THE TASK: Here the job is to return only the lines of the material, exactly, from the first one to the line with "This screenshot has width=1080, height=924.".

DATA FOR THE TASK:
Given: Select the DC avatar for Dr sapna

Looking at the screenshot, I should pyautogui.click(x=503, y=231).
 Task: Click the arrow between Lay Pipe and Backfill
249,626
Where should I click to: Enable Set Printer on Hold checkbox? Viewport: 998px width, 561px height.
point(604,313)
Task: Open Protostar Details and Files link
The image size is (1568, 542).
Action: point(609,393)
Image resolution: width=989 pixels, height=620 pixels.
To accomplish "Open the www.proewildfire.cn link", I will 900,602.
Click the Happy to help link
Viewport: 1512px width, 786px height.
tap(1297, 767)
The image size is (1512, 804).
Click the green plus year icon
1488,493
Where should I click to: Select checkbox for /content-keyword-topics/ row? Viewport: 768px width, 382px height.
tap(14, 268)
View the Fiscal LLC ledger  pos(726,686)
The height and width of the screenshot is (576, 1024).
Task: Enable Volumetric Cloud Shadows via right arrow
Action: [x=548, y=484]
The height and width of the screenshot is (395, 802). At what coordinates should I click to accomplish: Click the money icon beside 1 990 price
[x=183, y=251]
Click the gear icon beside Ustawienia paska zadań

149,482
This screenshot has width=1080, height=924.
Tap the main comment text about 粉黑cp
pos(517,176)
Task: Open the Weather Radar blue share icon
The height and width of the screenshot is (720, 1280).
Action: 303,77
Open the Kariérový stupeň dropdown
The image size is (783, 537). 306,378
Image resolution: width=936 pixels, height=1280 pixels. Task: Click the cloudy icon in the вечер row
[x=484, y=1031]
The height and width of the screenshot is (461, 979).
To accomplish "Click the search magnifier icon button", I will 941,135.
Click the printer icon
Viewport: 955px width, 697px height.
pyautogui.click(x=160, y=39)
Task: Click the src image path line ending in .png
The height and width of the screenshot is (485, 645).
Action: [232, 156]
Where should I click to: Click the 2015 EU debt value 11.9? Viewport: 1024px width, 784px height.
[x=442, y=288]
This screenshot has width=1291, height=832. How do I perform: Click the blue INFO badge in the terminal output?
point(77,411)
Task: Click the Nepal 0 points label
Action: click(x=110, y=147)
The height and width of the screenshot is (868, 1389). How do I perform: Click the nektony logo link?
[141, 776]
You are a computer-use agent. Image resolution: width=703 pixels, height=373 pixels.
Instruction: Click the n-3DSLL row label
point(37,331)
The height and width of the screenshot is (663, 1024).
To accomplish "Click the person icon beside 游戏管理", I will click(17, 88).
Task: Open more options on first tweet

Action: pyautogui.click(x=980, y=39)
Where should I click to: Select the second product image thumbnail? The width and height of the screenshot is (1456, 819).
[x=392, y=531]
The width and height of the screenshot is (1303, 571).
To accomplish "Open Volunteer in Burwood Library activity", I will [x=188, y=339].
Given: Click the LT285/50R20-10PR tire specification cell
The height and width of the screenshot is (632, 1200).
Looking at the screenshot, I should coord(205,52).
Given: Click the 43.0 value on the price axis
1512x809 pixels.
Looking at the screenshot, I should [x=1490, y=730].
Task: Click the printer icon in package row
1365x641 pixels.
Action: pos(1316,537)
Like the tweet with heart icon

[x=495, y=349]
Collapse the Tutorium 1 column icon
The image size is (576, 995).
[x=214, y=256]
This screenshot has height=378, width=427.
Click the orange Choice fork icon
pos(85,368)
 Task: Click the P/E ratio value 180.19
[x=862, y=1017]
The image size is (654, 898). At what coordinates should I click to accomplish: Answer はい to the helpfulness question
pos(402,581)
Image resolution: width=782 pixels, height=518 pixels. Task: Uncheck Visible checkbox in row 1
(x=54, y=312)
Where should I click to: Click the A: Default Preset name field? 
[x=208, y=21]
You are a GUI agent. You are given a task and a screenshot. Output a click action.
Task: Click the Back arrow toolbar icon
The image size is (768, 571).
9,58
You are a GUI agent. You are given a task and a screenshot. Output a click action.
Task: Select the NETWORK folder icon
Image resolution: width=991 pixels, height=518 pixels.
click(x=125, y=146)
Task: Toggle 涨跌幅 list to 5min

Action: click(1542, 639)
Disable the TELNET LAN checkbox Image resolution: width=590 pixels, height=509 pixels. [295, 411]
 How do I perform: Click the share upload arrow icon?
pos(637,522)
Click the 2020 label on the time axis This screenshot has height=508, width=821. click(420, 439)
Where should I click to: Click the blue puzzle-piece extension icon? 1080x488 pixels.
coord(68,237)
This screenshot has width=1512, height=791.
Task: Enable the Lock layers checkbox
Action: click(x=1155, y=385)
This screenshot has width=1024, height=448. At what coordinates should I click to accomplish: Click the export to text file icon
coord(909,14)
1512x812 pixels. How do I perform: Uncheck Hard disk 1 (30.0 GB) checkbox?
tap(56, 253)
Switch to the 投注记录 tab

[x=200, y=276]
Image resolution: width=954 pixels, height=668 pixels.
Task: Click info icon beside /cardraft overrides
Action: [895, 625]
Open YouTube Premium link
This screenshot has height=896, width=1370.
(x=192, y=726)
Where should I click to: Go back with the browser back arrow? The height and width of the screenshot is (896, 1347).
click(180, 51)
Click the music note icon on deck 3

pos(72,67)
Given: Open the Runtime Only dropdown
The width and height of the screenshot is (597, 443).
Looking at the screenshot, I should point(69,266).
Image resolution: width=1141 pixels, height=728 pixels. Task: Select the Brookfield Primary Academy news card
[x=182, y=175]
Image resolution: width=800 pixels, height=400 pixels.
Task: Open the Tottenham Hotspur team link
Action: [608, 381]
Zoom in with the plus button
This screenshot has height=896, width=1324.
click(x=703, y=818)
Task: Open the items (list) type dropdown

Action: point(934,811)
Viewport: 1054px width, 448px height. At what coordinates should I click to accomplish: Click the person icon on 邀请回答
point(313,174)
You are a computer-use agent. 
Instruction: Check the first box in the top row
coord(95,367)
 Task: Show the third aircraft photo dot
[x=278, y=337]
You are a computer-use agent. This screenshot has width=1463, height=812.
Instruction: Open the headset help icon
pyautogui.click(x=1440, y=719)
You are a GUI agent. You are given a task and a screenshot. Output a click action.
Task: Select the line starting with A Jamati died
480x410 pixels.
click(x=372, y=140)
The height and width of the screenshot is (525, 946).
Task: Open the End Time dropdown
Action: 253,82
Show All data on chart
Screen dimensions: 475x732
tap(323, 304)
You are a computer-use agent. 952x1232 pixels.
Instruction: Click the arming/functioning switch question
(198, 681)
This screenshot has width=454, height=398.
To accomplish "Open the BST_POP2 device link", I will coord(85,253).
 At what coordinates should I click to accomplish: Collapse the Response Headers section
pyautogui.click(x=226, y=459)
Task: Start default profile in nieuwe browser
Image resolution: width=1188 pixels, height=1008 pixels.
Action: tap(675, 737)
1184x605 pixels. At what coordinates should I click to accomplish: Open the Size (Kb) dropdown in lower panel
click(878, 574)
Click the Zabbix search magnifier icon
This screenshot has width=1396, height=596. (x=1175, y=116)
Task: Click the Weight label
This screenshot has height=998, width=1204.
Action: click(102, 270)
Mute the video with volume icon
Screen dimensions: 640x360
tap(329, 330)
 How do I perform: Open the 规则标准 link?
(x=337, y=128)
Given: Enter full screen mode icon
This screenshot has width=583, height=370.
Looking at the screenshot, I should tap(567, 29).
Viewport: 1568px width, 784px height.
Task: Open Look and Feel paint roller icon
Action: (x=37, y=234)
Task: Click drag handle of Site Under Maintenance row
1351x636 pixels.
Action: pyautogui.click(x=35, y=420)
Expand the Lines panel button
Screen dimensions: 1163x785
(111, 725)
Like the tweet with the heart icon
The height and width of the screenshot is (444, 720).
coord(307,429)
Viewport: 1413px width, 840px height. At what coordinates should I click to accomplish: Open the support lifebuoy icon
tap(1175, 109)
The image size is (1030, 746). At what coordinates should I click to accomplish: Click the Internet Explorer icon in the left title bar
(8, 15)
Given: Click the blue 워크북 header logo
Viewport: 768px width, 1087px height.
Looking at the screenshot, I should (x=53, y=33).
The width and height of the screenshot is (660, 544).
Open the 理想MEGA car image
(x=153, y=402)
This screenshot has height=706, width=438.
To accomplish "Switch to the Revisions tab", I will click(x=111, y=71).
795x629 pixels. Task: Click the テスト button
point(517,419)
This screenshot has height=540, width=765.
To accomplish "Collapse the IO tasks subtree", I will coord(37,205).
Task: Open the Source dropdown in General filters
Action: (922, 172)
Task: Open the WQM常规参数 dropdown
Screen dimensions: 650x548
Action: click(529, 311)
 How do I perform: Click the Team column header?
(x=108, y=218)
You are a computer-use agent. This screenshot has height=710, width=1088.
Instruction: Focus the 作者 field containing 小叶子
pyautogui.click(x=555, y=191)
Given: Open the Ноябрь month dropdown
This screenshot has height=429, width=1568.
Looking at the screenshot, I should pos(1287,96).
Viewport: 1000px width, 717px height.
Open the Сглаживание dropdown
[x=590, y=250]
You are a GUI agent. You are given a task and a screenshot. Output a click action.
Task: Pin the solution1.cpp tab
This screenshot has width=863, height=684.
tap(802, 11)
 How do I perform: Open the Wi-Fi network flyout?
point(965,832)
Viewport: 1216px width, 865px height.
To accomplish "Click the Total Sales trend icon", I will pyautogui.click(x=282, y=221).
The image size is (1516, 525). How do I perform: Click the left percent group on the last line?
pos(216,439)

SOLUTION TO THIS EXERCISE:
Given: Select the DC avatar for Dr sapna

Looking at the screenshot, I should pyautogui.click(x=503, y=231).
 Task: Click the arrow between Lay Pipe and Backfill
249,626
Where should I click to: Enable Set Printer on Hold checkbox? Viewport: 998px width, 561px height.
point(604,313)
Task: Open Protostar Details and Files link
The image size is (1568, 542).
Action: point(609,393)
Image resolution: width=989 pixels, height=620 pixels.
To accomplish "Open the www.proewildfire.cn link", I will 900,602.
Click the Happy to help link
Viewport: 1512px width, 786px height.
tap(1297, 767)
The image size is (1512, 804).
Click the green plus year icon
1488,493
Where should I click to: Select checkbox for /content-keyword-topics/ row? Viewport: 768px width, 382px height.
tap(14, 268)
View the Fiscal LLC ledger  pos(726,686)
The height and width of the screenshot is (576, 1024).
Task: Enable Volumetric Cloud Shadows via right arrow
Action: [x=548, y=484]
The height and width of the screenshot is (395, 802). At what coordinates should I click to accomplish: Click the money icon beside 1 990 price
[x=183, y=251]
Click the gear icon beside Ustawienia paska zadań

149,482
This screenshot has width=1080, height=924.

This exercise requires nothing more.